TtD supplement #88 : seven questions for Brynne Rebele-Henry

Brynne Rebele-Henry’s poetry, fiction, and nonfiction have appeared in such journals as Prairie Schooner, Denver Quarterly, jubilat, Fiction International, Rookie, and So to Speak, among other places. Her writing has won numerous awards, including the 2015 Louise Louis/Emily F. Bourne Poetry Award from the Poetry Society of America, the 2016 Adroit Prize for Prose, and a 2017 Glenna Luschei Award from Prairie Schooner.

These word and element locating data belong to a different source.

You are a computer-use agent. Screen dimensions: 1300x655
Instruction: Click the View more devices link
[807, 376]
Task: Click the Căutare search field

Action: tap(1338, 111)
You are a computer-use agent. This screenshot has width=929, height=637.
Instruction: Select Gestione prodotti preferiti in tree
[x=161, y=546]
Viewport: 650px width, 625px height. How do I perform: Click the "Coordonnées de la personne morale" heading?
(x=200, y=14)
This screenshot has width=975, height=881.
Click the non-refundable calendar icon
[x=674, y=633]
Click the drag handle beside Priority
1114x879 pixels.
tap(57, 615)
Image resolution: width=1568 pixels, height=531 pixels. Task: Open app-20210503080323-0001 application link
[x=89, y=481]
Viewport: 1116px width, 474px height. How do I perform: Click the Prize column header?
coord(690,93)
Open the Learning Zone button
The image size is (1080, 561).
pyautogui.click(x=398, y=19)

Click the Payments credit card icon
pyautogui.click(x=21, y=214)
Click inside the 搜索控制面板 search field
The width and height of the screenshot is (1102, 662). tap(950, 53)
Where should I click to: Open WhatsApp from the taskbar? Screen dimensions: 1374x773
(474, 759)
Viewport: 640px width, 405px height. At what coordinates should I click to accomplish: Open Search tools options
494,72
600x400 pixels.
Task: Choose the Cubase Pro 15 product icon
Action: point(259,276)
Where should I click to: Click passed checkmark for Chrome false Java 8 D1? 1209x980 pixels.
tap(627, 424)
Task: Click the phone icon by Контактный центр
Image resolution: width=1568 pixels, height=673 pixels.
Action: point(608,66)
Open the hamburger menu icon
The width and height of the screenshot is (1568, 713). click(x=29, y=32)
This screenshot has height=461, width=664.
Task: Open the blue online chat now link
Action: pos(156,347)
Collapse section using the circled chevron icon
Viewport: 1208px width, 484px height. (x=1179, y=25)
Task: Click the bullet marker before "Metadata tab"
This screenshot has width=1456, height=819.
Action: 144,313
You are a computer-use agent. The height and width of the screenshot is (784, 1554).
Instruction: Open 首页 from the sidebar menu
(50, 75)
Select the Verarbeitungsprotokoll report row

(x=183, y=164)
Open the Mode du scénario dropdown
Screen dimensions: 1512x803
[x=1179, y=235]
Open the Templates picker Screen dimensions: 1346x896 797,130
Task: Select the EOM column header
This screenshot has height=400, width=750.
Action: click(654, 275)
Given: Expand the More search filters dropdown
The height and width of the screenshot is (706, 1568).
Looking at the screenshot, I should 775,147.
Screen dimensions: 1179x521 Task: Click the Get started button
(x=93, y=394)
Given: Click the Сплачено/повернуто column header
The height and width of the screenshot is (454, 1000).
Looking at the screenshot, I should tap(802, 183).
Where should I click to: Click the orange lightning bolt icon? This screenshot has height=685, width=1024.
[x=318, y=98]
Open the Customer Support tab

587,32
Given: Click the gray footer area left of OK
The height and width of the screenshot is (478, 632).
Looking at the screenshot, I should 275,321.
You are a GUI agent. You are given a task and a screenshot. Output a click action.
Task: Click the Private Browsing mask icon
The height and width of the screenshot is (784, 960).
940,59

Her first book Fleshgraphs appeared from Nightboat Books in 2016. Her second book, Autobiography of a Wound, won the AWP Donald Hall Poetry Prize and is forthcoming from the University of Pittsburgh Press in 2019. She was born in 1999.

Her poems “Red,” “Autobiography” and “North Dakota & Turpentine” appear in the fourteenth issue of Touch the Donkey.

Q: Tell me about the poems “Red,” “Autobiography” and “North Dakota & Turpentine.”

A: I actually wrote all three poems about four years ago, when I was thirteen. Red is a new retelling of the Red Riding Hood story. Autobiography is about the moments before and after a loss. I wrote North Dakota & Turpentine when I was thirteen as well. It’s about bodies and failure and strange religions, and inventing new gods. A lot of my work is about inventing gods actually, or about lesbian bodies as a form of worship or religion, which is a concept that I was just beginning to introduce into my poetry when I wrote that piece.

Q: I’m curious about anyone who is producing work at thirteen, let alone work that one might consider publishable a few years later. How were you producing work so early? What kind of activity were you reading, or otherwise engaged in, that prompted such writing?

A: I had incredible writing teachers! They taught me everything I know and really started my love for writing and literature.

Q: Who were those first poets you were reading that prompted your attention?

A: Definitely Sylvia Plath. Adrienne Rich, Anne Carson, and Audre Lorde.

Q: What was it about their work that struck? What was it about their work that you think you absorbed, to incorporate into your own?

A: I think the way that each poet addressed womanhood—or didn’t—really spoke to me.

Q: What do you mean?

A: I’m really intrigued by the various portrayals of womanhood and girlhood or queerness and how different authors represent and address both in their work. I think Anne Carson’s Autobiography of Red perfectly captures the young queer experience. It actually inspired me to start writing my first novel, The Glass House, which has two young gay protagonists.

Q: What do you feel you can accomplish with fiction that you aren’t able to in poetry? Or does your sense of the two genres bleed into each other?

A: The objective behind my work, which is to further lesbian voices, remains the same with both genres. With fiction I think that I approach that objective differently, as my focus is on capturing the lives (and by extension the issues), of lesbian individuals. My poetry is more directly about queer issues and sexuality. I think each genre accomplishes my goal, though.

Q: Finally, who do you read to reenergize your own work? What particular works can’t you help but return to?

A: Currently I love A Little Life by Hanya Yanaghira, The Secret History by Donna Tartt, Difficult Women by Roxane Gay, Makeshift Cathedral by Peter LaBerge, and Ruin by Cynthia Cruz.